In the 1820's, there was a fashion for stage works featuring sonnambulism or sleepwalking. This led to a popular 1827 ballet The Sleepwalker, or the arrival of a new Lord, and it is that work that in 1830 inspired Bellini and his librettist Felice Romani to write La Sonnambula, The Sleepwalker. It premiered in Milan in 1831.

The music is timeless, and you hardly need to know what the plot is to appreciate the opera, but it does have a plot, albeit one that has not worn well nearly 200 years after the opera's premiere.

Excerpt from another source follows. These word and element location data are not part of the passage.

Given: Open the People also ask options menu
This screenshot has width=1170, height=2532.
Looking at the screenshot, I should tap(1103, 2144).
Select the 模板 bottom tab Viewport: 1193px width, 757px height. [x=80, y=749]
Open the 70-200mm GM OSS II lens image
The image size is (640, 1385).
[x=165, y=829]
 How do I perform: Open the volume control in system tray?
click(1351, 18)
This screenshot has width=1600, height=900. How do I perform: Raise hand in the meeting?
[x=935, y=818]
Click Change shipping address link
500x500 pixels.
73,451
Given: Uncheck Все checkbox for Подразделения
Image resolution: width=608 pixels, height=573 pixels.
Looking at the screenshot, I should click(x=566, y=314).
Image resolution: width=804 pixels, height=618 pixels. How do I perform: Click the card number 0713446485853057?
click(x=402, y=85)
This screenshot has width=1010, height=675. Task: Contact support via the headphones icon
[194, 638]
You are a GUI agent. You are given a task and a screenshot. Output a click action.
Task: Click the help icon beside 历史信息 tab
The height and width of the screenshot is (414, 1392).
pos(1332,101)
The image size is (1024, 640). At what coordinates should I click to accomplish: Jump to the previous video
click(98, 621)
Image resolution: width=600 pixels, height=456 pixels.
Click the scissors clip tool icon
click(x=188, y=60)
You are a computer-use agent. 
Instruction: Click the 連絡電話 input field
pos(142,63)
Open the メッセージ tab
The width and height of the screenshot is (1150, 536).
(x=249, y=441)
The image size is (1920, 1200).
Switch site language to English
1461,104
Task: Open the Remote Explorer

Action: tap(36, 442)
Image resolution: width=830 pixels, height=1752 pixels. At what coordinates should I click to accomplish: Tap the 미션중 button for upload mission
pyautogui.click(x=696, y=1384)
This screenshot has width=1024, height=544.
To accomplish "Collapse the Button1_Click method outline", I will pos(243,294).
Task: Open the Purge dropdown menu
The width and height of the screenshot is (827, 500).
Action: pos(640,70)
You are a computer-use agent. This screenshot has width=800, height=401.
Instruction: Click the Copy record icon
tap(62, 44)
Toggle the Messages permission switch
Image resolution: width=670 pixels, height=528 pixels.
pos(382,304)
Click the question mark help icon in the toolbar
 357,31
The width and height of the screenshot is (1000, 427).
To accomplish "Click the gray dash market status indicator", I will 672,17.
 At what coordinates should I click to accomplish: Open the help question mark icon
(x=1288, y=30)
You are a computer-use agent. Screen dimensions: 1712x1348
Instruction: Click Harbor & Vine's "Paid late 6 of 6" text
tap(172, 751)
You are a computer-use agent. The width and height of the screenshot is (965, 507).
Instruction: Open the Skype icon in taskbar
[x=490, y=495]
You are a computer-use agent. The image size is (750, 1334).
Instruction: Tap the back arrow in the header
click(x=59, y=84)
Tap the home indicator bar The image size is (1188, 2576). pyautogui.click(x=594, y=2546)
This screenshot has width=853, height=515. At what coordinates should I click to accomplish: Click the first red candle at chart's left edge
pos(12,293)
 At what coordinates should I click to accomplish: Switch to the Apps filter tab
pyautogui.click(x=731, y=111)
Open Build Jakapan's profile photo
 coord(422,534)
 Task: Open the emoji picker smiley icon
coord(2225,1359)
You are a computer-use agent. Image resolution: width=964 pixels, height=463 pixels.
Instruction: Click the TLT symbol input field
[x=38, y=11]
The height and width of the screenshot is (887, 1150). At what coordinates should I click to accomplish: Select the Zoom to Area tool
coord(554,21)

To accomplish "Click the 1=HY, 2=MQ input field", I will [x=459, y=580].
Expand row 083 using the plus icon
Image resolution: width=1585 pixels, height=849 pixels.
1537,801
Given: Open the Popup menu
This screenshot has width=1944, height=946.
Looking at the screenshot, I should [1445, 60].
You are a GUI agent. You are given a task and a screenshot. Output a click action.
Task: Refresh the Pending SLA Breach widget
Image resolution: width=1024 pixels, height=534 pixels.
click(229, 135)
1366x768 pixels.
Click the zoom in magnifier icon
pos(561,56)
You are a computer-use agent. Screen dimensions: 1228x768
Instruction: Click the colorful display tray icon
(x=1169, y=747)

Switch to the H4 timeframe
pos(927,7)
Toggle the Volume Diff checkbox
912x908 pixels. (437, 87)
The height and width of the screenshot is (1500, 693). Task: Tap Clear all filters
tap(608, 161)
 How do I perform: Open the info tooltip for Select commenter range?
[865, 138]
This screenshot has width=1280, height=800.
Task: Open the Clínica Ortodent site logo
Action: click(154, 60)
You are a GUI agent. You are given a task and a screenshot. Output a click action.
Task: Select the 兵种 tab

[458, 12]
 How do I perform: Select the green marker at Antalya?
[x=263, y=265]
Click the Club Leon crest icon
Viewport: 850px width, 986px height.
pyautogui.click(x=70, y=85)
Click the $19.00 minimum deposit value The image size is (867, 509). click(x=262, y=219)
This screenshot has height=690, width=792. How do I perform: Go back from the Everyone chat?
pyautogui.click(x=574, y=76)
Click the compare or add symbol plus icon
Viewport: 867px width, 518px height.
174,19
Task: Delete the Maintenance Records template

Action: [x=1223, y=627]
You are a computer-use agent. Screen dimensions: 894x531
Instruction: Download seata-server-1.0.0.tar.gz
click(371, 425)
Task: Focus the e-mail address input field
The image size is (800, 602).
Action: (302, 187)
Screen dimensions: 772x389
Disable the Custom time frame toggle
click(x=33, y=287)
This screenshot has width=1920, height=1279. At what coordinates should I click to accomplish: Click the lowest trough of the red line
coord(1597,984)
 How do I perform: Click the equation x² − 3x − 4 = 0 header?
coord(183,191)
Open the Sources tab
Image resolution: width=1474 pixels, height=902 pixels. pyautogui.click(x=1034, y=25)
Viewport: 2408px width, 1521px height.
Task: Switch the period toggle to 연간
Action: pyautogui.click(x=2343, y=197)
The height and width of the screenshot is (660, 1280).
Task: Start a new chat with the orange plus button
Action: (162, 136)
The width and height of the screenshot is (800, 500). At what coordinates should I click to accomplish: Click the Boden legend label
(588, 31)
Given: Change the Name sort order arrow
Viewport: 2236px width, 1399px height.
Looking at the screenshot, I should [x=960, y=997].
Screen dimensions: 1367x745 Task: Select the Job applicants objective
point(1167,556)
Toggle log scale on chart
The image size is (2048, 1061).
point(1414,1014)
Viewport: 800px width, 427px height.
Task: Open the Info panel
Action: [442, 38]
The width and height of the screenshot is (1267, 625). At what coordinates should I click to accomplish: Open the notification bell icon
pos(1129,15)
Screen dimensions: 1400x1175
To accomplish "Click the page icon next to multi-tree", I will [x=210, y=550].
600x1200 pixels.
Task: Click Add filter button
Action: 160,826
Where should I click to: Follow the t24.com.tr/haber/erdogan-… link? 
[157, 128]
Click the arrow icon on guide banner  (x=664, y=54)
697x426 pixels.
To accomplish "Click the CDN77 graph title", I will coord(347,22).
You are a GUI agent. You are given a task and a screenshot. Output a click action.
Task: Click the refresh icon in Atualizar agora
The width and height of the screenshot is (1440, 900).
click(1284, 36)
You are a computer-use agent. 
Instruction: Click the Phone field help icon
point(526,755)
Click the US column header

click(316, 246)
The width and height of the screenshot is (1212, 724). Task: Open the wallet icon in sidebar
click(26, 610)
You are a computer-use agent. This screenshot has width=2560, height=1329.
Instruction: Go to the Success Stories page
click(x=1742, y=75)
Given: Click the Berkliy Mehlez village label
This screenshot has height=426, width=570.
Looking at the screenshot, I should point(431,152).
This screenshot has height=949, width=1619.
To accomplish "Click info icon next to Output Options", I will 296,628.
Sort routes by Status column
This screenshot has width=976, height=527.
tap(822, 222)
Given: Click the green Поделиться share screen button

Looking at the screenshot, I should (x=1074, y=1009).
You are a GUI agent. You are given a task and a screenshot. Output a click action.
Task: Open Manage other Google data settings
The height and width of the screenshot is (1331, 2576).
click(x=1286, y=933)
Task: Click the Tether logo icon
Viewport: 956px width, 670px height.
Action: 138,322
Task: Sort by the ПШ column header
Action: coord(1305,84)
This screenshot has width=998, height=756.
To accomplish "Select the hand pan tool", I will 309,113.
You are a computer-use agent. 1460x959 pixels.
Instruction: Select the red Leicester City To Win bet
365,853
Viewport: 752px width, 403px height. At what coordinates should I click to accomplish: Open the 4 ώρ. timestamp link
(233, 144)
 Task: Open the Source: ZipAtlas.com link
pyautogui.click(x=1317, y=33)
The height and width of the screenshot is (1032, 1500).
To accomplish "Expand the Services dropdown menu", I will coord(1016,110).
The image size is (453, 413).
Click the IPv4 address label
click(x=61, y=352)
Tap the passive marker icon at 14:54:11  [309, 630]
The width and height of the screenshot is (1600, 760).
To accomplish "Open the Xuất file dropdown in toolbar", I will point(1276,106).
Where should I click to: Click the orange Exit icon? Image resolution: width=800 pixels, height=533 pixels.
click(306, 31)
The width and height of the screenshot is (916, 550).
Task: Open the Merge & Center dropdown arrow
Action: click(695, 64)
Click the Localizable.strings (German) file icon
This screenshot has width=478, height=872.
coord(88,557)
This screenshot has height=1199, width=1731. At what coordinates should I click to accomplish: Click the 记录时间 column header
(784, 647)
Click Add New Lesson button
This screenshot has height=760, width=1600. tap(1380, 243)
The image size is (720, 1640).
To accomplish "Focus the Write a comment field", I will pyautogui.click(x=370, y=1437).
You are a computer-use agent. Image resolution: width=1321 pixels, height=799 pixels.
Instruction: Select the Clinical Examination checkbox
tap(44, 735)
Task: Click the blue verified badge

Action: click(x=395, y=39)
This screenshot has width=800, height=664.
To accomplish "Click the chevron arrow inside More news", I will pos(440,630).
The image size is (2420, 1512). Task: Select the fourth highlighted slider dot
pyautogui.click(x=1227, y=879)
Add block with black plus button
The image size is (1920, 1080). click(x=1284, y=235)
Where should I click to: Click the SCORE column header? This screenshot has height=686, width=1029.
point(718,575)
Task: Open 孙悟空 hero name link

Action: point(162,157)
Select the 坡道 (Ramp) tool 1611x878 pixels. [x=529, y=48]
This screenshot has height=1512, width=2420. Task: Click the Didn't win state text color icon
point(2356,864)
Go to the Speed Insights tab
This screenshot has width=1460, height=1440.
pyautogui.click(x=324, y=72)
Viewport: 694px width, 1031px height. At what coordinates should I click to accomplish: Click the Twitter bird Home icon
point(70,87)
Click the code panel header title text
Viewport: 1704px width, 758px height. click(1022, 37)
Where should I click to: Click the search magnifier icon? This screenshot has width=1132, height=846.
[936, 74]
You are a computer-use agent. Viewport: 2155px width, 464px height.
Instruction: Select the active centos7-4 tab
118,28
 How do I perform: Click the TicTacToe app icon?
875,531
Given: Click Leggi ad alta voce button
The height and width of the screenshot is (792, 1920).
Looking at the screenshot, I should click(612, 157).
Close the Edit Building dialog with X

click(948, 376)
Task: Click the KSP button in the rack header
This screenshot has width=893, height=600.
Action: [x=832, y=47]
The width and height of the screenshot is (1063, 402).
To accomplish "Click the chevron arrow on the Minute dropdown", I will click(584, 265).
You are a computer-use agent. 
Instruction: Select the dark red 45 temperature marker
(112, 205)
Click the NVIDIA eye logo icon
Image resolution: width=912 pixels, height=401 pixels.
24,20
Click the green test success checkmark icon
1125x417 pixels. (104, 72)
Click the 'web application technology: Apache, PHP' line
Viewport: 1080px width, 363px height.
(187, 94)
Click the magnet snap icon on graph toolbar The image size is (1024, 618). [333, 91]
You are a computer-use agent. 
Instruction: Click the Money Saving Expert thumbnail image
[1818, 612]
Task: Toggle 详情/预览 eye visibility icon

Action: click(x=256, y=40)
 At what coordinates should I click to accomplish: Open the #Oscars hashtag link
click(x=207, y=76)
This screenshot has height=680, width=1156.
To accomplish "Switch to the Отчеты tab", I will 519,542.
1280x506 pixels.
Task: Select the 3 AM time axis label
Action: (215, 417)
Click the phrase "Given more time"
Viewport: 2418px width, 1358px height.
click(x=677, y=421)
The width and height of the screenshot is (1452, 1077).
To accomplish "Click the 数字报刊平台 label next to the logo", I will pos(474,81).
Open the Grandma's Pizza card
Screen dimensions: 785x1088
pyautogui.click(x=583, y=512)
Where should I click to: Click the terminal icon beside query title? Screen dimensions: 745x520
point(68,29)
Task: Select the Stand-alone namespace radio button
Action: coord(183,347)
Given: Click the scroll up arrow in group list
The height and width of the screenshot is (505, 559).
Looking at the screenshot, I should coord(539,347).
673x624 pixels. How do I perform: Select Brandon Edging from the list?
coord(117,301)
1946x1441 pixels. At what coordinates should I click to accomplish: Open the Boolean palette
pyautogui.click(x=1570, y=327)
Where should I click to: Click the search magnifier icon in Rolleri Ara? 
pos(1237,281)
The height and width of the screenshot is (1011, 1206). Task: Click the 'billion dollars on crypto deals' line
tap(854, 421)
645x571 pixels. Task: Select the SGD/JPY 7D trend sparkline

Amina, a Swiss village girl, is engaged to a fellow villager, Elvino. All is happy until the arrival of a mysterious stranger, Count Rodolfo. He admires Amina. Elvino does not like this, and he really doesn't like it when Amina is found asleep in Rodolfo’s room at the local inn late at night. But when Amina is found to be an innocent sleepwalker, a sonambulist, all ends happily, with Amina and Elvino back together.

One critic describes the opera as "all about innocence," and that in the hands of Bellini what is a simple minded plot complements the "inspired innocence" of Bellini's melodic style.

Others have said the success of the opera rests on having spectacular singing. Actually, the success of most operas rests on the singing, and the singing from our highlights tonight is spectacular. Soprano Natalie Dessay is Amina, the sleepwalker, tenor Francesco Meli her betrothed Elvino, and the disruptive Count Rodolfo is sung by bass Carlo Colombara. Soprano Jael Azzaretti is Elvino's ex - girlfriend to whom he huffs off to when Amina is found asleep in Rodolfo's bedroom. The orchestra and chorus of the Lyon Opera is conducted by Elvino Pido.